Tallon sonrió sarcásticamente. El detalle de la violación era particularmente irónico, procediendo de Amanda. Logró dor­mitar durante la mayor parte del día, despertando del todo únicamente cuando los leves gruñidos de Seymour anunciaban que alguna persona andaba cerca del cobertizo. Pero no entró nadie, y Tallon acabó por dejar de pensar en lo que haría si entraba alguien. La filosofía de Winfield de que un hombre tenía que desenvolverse lo mejor que pudiera en el presente, sin pensar en el futuro, no resultaba especialmente atractiva para Tallon, pero era la única que podía aplicarse en las actua­les circunstancias.

Al atardecer recogió a Seymour y el paquete y abrió caute­losamente la puerta. Cuando estaba a punto de salir, un auto­móvil de color ciruela penetró en la finca y fue a detenerse de­lante del edificio principal. Un joven robusto se apeó, con su chaqueta colgada del brazo, y saludó con la mano a alguien de la casa que estaba más allá del campo visual de Tallon. El joven echó a andar hacia la entrada, se detuvo junto a un ma­cizo de flores cantarinas de color azul celeste, y se inclinó para arrancar una mala hierba. Al contacto de sus dedos las flores iniciaron un canturreo suave y melancólico que fue claramente audible en los oscuros límites del cobertizo.

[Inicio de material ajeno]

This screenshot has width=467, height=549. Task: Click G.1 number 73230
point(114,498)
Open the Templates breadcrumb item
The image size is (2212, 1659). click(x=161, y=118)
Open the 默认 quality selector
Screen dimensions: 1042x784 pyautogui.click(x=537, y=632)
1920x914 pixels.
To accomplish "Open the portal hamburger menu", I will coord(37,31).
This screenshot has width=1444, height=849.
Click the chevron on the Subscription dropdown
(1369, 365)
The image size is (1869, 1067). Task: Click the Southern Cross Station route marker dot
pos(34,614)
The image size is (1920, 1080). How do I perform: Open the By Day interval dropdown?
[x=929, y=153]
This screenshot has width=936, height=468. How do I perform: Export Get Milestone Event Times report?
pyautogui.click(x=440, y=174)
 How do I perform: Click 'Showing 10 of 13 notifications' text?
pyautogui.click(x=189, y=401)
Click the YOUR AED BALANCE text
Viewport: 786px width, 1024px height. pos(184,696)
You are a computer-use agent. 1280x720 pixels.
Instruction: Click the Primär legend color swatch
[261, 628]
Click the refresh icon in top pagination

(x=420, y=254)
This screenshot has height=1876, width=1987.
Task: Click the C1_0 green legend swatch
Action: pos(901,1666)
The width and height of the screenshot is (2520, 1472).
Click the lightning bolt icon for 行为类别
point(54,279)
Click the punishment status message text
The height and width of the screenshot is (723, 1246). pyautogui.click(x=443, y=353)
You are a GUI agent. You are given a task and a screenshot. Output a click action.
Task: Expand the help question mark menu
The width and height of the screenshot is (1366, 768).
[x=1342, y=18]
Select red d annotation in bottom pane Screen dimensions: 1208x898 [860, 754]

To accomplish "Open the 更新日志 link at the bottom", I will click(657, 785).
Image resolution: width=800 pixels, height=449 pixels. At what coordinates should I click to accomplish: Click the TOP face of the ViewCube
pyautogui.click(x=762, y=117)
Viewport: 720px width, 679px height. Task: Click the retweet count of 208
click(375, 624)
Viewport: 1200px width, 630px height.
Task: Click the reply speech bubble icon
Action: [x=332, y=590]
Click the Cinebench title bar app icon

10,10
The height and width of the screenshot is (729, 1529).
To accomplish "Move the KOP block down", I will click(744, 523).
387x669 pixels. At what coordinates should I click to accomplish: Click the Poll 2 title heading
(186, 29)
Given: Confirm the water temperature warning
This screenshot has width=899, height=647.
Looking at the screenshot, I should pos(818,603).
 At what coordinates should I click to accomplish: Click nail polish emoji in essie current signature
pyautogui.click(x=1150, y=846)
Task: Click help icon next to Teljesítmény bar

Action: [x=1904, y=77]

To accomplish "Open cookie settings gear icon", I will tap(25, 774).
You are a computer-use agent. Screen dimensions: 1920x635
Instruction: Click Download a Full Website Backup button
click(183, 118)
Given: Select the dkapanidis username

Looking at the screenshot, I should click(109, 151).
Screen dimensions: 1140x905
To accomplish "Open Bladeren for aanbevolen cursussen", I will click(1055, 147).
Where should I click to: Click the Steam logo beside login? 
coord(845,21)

Las flores cantarinas eran una variedad nativa que se ali­mentaba de insectos, utilizando el lastimero canturreo para atraer o arrullar a sus víctimas. A Tallon nunca le habían gus­tado. Escuchó impasible unos instantes, manteniendo el ojo de Seymour pegado a la estrecha abertura de la puerta. El hom­bre robusto descubrió otras malas hierbas y las arrancó; lue­go, murmurando furiosamente, se encaminó al cobertizo. Tallon sacó la automática de su bolsillo, la cogió por el cañón y esperó, mientras los crujientes pasos se acercaban al otro lado de la puerta.